Label: 130701 / FatCat Records
Release date: 10.05.2024
Label: 130701 / FatCat Records
Release date: 10.05.2024
Keeley Forsyth is a singer, composer and actress from Oldham, UK. A frequent presence on primetime TV since the mid-'90s, over the past few years she has forged an unusual parallel career as a unique and uncompromising new presence in contemporary music. Described by Pitchfork as “arid and beautiful”, by Uncut as "astonishing" and The Sunday Times as "one of the most remarkable in years”, Keeley's debut LP 'Debris' (2020) and follow-up 'Limbs' (2022) drew unanimous critical praise, prompting comparisons with Nico, Beth Gibbons, Aldous Harding, Nick Cave, Anohni and even Scott Walker. It's often stated that no one else is making music quite like this.
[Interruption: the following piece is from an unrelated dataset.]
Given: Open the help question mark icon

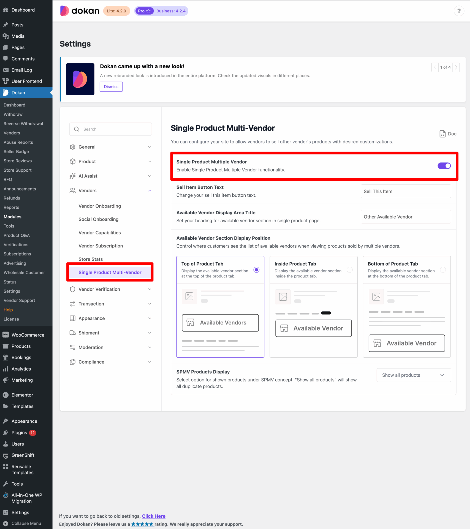Looking at the screenshot, I should point(459,11).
The bleak and foreboding landscape surrounding Keeley's North Yorkshire home seems to inhabit her third LP, 'The Hollow'. The moors, visible from her studio window, impact upon a music that feels made of these places: windswept, rain-soaked and blinking through the low-lit landscape. The album's title derives from discovering a long-abandoned mining shaft whilst out walking - the past lurking within and haunting the present we now occupy. A connection to time that places us within it, facing what is gone and what may come. But also, perhaps that time has no concern as to whether we're here or not. Keeley's unique elemental voice again sits centrally within this world-building. Her cathartic reflections are exorcisms in song. We hear an artist making sense of her life, willing to expose vulnerability without ever appearing weak. Working again with producer Ross Downes, the LP features Matthew Bourne and Colin Stetson, Forsyth sought to expand both her voice and music. Taking aspects of sacred music, minimalist post-classical, dark ambient, film and theatre soundtracks, she layers her vocals into chamber choirs, applies pitch shifts and other digital processing, moves from clear articulate intention to mumbled numb utterances. Composer Mihály Vig's score to Bela Tarr’s film 'The Turin Horse' is reimagined as a pressurised outpouring, recasting the everyday within a mythical light of survival and hope. On ‘A Shift’, Mal Finch's protest song ‘We Are Women, We Are Strong ‘, originally sung by wives and daughters in support of the '80s miner’s strikes, is recontextualised in solidarity for an experience of creative labour.